XLIII
L'abbé Samuel fut donc conduit à Newgate. Le bon et jovial sous-directeur n'avait pas revu le prêtre irlandais depuis l'exécution manquée de John Colden. Il se montra donc fort étonné en voyant l'abbé entrer dans le greffe, escorté par trois policemen. Ceux-ci montrèrent l'ordre d'arrestation.

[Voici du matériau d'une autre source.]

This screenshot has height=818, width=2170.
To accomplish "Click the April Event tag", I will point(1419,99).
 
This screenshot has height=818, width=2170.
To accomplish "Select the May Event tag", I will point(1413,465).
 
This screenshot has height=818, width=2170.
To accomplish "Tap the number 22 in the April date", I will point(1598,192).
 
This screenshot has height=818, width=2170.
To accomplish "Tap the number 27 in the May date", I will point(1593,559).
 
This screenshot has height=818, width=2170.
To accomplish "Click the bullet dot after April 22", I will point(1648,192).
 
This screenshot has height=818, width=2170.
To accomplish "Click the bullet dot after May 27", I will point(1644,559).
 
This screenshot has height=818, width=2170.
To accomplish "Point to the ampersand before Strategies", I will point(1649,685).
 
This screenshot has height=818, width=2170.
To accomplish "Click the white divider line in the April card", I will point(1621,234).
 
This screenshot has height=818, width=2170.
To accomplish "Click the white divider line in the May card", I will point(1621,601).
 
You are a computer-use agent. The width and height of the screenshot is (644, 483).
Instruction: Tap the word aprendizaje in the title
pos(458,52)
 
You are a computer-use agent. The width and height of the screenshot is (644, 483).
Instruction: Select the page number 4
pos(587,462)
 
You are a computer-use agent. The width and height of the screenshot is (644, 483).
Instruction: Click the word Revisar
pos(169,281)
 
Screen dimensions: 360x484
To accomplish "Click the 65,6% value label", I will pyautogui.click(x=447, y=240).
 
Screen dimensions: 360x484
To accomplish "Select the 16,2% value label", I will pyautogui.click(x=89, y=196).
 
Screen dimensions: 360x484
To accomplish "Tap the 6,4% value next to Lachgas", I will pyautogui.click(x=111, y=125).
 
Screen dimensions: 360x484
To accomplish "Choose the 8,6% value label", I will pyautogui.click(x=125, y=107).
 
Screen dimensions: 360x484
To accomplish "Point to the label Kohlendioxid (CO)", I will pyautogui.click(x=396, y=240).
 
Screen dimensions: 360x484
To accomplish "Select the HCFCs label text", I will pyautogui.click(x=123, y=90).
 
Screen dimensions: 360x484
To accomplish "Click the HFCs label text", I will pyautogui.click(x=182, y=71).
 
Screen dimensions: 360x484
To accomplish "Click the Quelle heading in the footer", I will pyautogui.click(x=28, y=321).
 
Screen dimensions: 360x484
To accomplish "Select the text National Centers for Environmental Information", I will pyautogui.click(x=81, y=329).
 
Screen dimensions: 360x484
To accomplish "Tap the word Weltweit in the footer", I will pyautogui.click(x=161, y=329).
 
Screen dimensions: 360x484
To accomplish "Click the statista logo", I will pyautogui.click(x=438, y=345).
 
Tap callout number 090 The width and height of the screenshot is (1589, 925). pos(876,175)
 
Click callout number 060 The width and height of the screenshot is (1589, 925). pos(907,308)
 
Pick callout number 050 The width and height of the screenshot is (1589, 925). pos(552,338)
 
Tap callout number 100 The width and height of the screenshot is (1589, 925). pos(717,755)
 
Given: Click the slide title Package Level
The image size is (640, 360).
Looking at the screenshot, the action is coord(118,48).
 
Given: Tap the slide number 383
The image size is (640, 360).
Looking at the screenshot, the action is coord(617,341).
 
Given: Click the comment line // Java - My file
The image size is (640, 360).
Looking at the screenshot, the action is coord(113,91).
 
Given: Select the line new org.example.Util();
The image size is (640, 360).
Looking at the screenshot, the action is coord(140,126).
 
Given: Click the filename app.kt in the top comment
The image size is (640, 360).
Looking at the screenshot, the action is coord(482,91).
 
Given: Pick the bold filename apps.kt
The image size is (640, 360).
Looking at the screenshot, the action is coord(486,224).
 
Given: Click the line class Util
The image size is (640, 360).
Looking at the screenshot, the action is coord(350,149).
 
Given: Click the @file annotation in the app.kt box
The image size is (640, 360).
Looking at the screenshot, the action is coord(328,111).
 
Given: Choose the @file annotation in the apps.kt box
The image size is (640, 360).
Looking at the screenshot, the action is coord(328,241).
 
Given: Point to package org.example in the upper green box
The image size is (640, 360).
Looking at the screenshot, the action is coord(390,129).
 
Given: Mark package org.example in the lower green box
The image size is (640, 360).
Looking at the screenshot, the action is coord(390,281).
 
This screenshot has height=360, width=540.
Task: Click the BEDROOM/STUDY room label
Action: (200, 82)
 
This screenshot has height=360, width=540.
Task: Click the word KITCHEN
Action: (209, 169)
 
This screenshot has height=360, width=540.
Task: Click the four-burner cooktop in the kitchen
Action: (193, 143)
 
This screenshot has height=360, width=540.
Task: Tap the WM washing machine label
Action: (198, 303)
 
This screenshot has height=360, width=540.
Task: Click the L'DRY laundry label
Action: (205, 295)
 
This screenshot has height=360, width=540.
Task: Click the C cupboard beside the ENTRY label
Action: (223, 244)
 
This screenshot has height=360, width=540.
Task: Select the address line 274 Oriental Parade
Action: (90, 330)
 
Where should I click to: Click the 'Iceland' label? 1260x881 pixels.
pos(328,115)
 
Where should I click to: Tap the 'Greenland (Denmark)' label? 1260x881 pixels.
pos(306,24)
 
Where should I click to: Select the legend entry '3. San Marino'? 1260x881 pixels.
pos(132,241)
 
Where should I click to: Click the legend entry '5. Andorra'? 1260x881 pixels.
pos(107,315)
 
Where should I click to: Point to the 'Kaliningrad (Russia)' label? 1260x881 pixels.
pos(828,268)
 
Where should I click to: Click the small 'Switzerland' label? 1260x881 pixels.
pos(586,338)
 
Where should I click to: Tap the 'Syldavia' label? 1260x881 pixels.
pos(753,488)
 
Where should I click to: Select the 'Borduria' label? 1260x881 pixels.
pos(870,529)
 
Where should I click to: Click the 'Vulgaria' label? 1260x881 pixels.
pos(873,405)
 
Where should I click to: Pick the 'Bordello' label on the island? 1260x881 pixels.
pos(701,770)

Le sous-gouverneur n'en pouvait croire ses yeux. Outre que l'accusation lui paraissait absurde, il n'avait pas reçu d'avis préalable, ce qui se fait toujours. Il jura donc qu'il y avait au moins méprise sur ce dernier fait, et que c'était soit à Bath square, soit à Mil banck, qu'on aurait dû conduire le prisonnier. Mais l'ordre était formel; il ne portait aucune mention particulière qui précisât le régime auquel il devait être soumis.
Le sous-gouverneur fit mettre l'abbé Samuel dans la cellule la plus confortable de la prison, et lui témoigna les plus grands égards. Le jeune prêtre était résigné. Il savait bien que son innocence serait démontrée, mais il savait aussi qu'il avait un ennemi implacable dans le révérend Peters Town, et il connaissait la puissance de cet homme.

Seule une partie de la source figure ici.